## Brief
Swap "screenshot" for "screen capture" wherever it appears in the records below, keeping every other part of the text the same. Omit the pictures from your output.

## Listing
☆ ☆ ☆ ☆ ☆ ☆ ☆

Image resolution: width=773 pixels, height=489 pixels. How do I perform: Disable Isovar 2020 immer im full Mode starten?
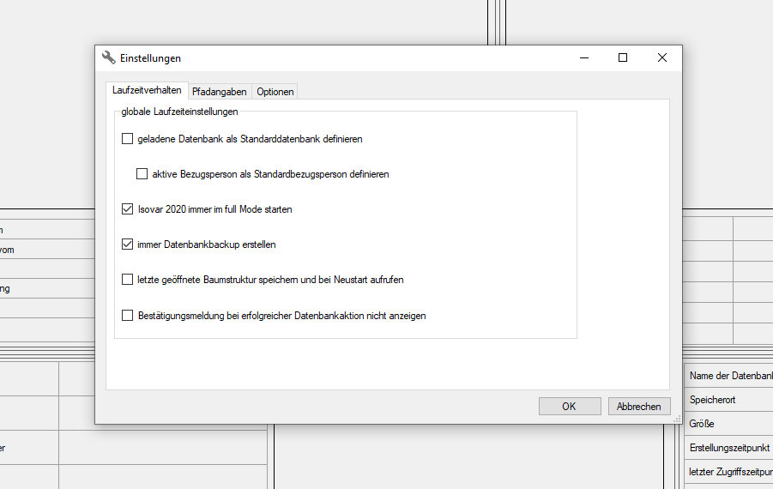(128, 209)
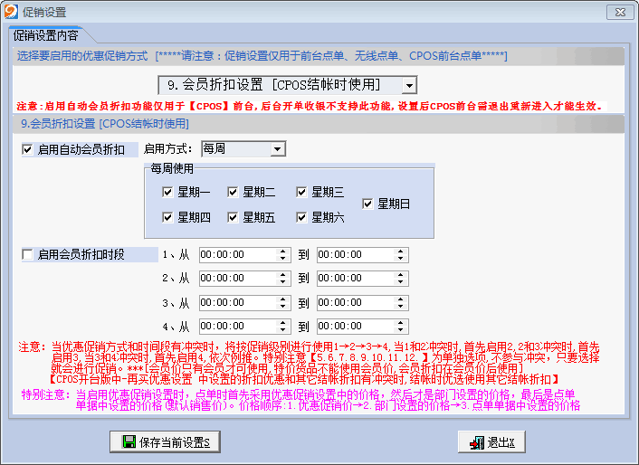Switch to 促销设置内容 tab
Image resolution: width=639 pixels, height=465 pixels.
click(x=45, y=36)
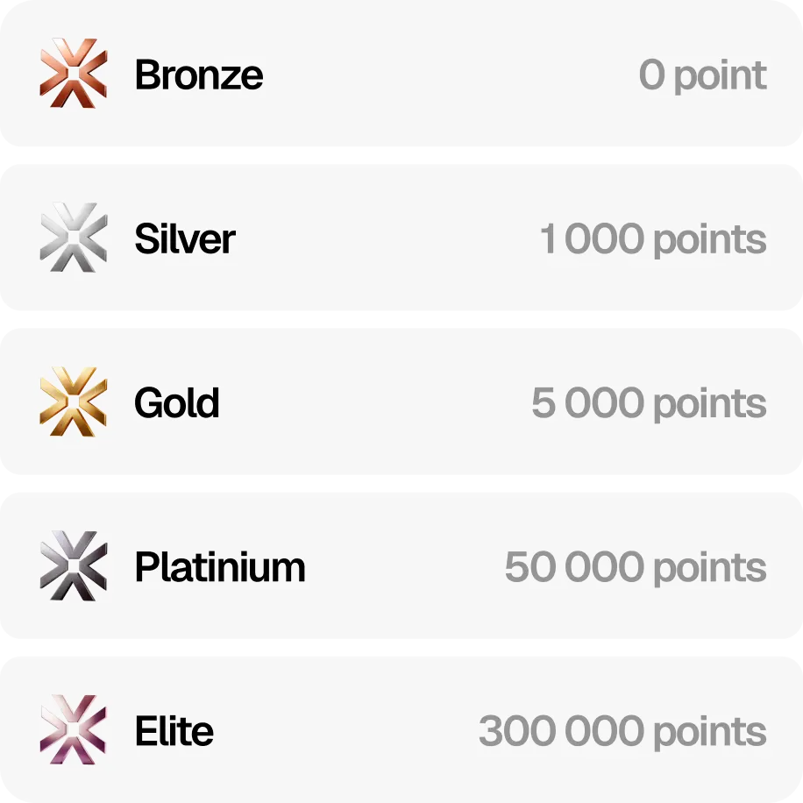Click the 1 000 points value

pos(653,239)
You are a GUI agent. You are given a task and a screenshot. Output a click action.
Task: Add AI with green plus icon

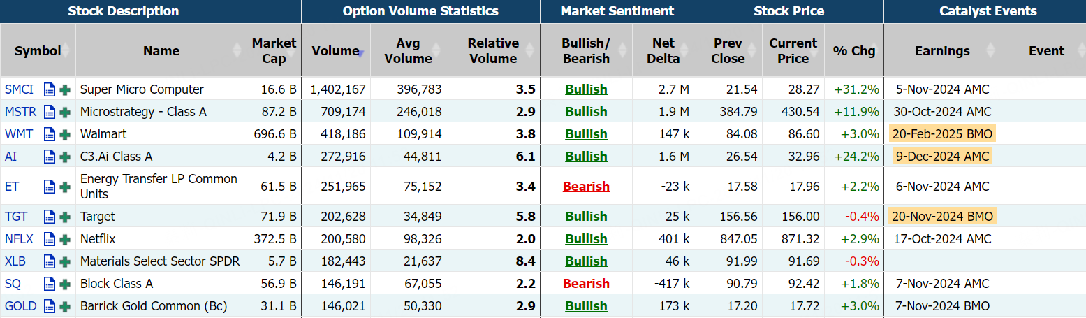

☆ ☆ ☆ ☆ ☆ ☆ ☆

## Exercise response
Image resolution: width=773 pixels, height=489 pixels. How do I perform: Disable Isovar 2020 immer im full Mode starten?
(128, 209)
Switch to 促销设置内容 tab
Image resolution: width=639 pixels, height=465 pixels.
click(x=45, y=36)
Click the 1 000 points value

pos(653,239)
You are a GUI agent. You are given a task and a screen capture. Output a click action.
Task: Add AI with green plus icon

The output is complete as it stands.